Please compare RGSOIPL with other law schools.
RGSOIPL is a unique law school because admission itself requires a degree in technology or medicine. Being a part of IIT Kharagpur campus, it has an IIT-style admission process with entrance test, group discussion and interviews, which is a great learning in itself. It attracts students from all over the country, which helps in enriching one’s culture and view of life. Also, studying law in the IIT Kharagpur campus in the midst of the crème-de-la-crème of India’s technical brains, gave me 2 important lessons –
- Law is an instrument to facilitate business and technology;
- Law cannot be learnt or applied in isolation without an eagerness to learn the technical dynamics of any business.

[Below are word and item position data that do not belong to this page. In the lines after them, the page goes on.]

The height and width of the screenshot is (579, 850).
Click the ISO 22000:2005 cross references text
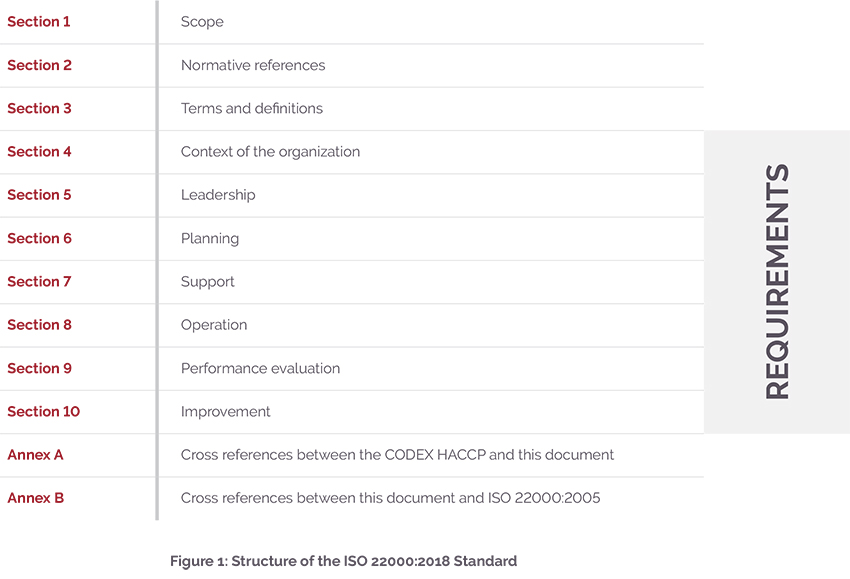click(x=390, y=498)
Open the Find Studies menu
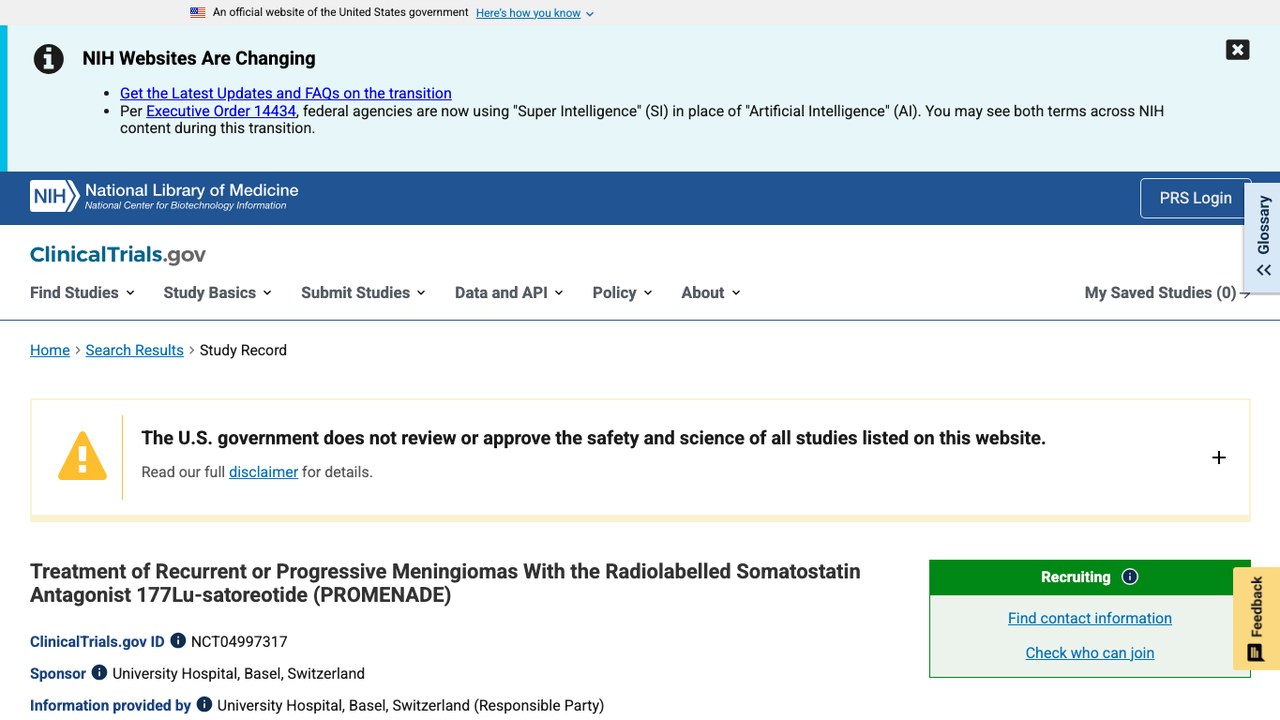The height and width of the screenshot is (720, 1280). coord(82,293)
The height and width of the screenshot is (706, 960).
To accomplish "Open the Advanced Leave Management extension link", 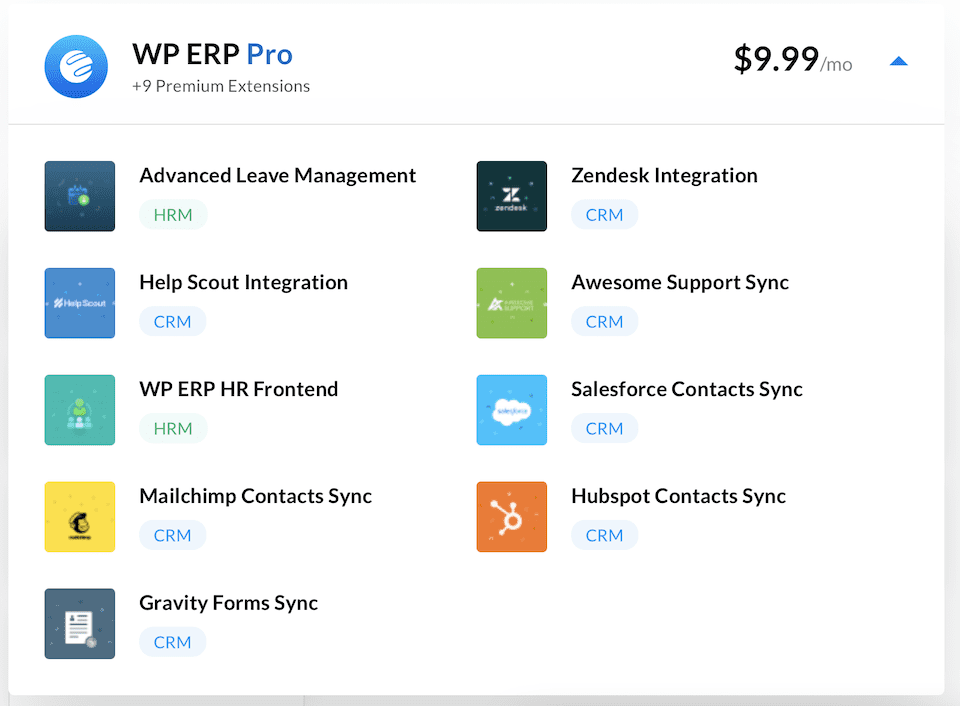I will click(x=277, y=175).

RGSOIPL also benefits from the infrastructure of IIT. We had access to major online legal resources like Westlaw, Manupatra and Hein online apart from books. There are various co-curricular activities which one can pursue to unwind from demanding course schedule.
How is your experience in working as In house and then shifting to law firm?
Being an In-house counsel helps to learn the significance of law as a toll for business. However, I would advise to have law firm and court experience at the initial stages of the career and learn court proceedings and allied matters and then shifting to in-house.
Shifting from In-house to a law firm is tough from a work pressure point of view. Also, subject experts are readily available when you are working in-house, which may not be the case in a law firm full of mostly lawyers. Anyone who wishes to develop a very particular specialization should work in in-house IP department. Law firm gives you a more diversified work. Needless to say, law firm working hours are more strenuous. However, learning as well as growth is much speedier in a law firm.
What would be your parting message to our readers?
An excellent CGPA is always good. However, it is important to co-curricular and extracurricular activities as well. Read as much as you can. Take risks when it is required. It is not necessary that every risk you take will result in success. There will be failures too.
It is important to not think too seriously about oneself and one’s so-called reputation etc. while taking professional decisions. I think the most vital part is that one should feel good both as a human being and a lawyer.